Work task: Look below for the line that contains "Given: Click the Analyze trend line icon" and the line that contains "Task: Launch Photoshop", then restate both of them and every line in between, exactly. No picture goes in the copy.

####################

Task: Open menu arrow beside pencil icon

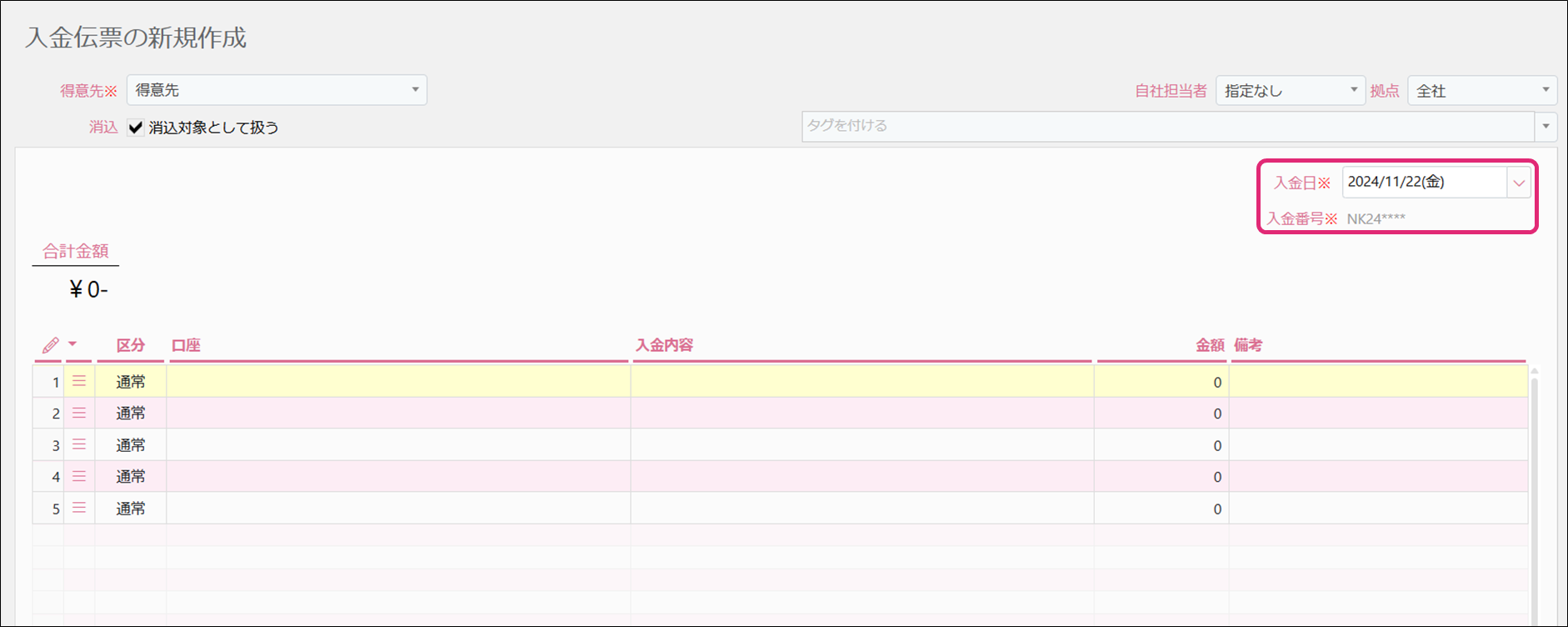Action: pyautogui.click(x=72, y=344)
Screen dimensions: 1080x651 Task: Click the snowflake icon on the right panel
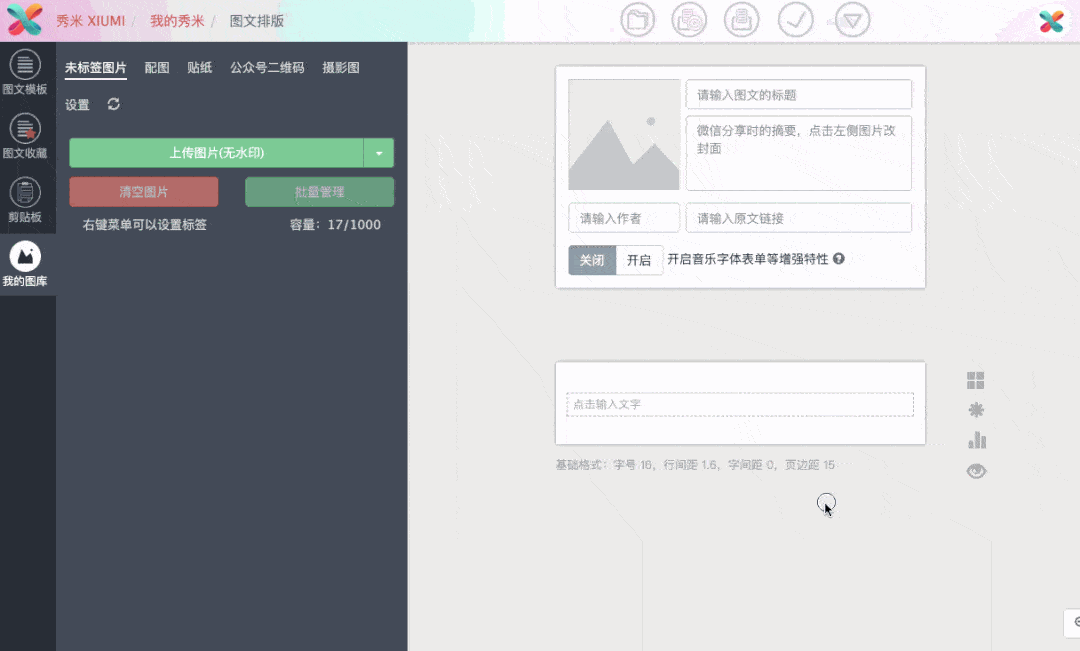pos(976,410)
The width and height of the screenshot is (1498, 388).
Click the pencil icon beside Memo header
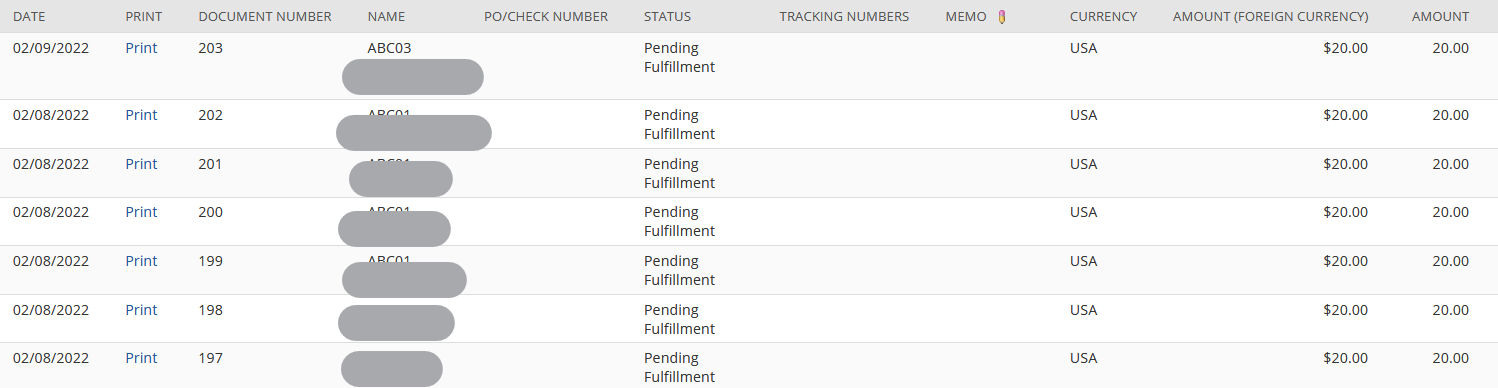1002,16
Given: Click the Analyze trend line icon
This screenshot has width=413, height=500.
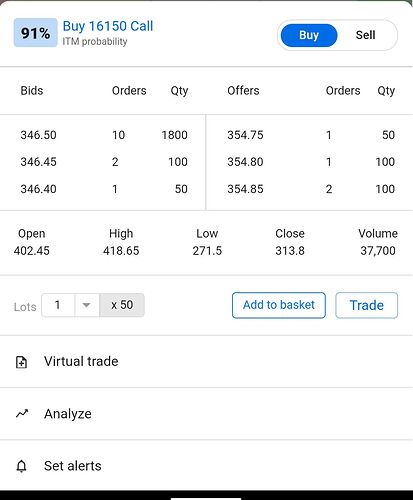Looking at the screenshot, I should [22, 414].
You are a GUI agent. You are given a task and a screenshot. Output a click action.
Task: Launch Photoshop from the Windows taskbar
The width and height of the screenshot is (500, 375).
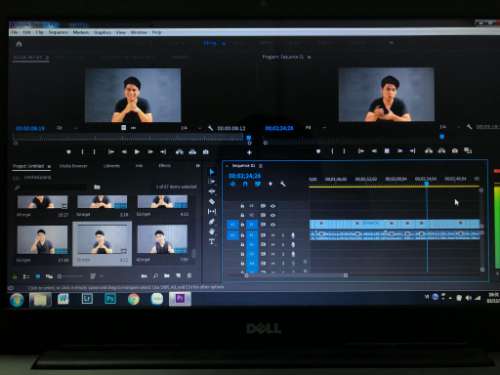coord(110,299)
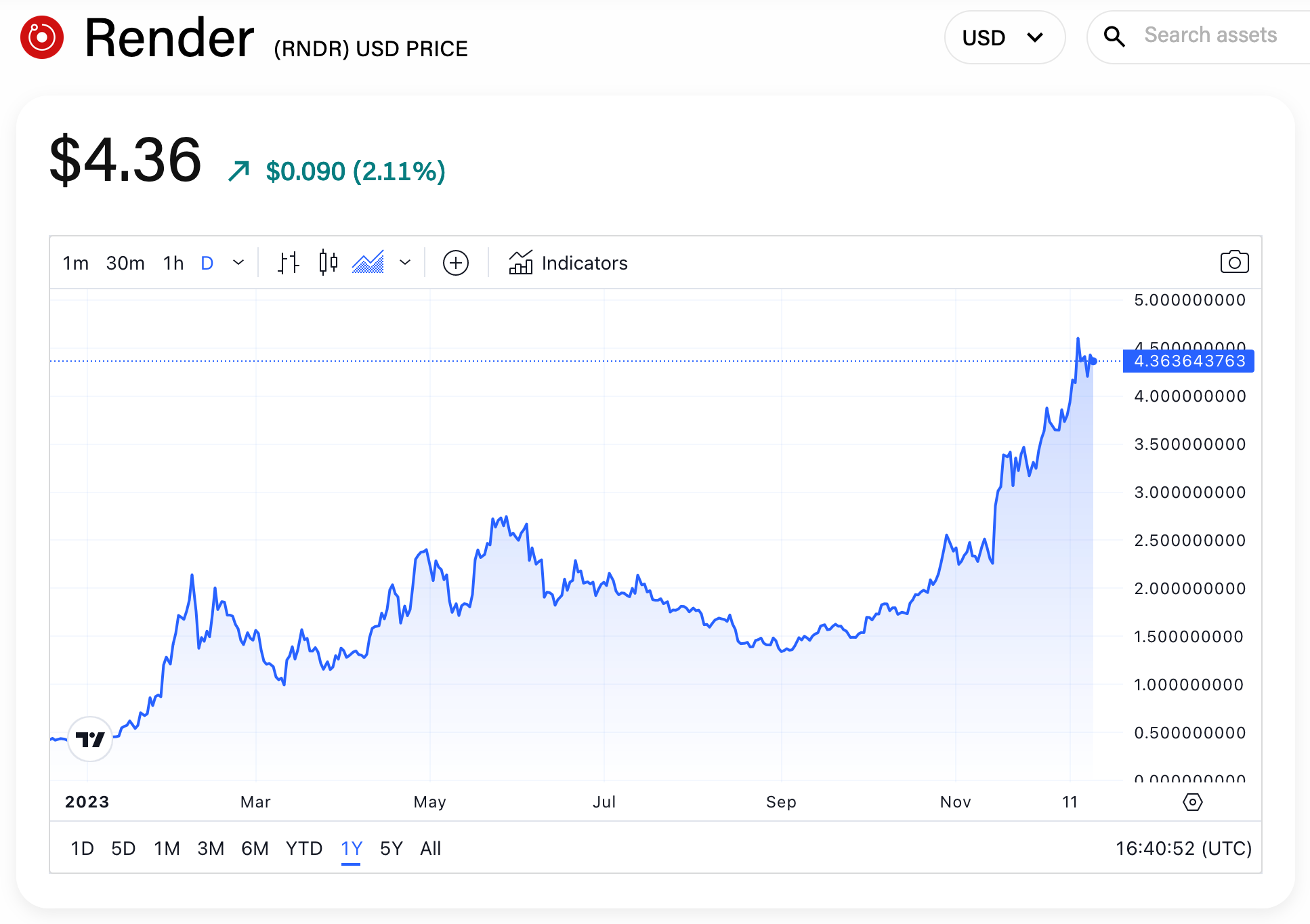
Task: Select the YTD date range tab
Action: [x=304, y=848]
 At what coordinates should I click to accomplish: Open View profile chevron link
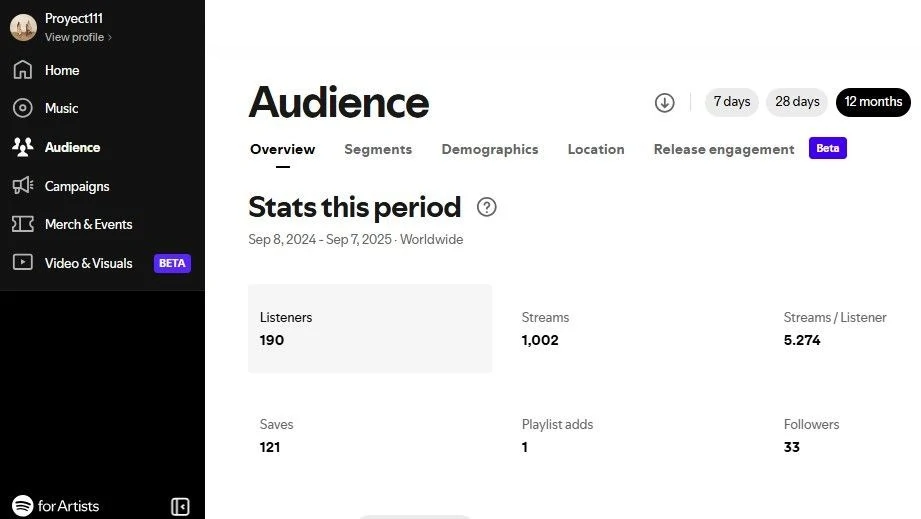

####################

Finished task:
Given: Click the Analyze trend line icon
This screenshot has width=413, height=500.
Looking at the screenshot, I should [22, 414].
You are a GUI agent. You are given a task and a screenshot. Output a click action.
Task: Launch Photoshop from the Windows taskbar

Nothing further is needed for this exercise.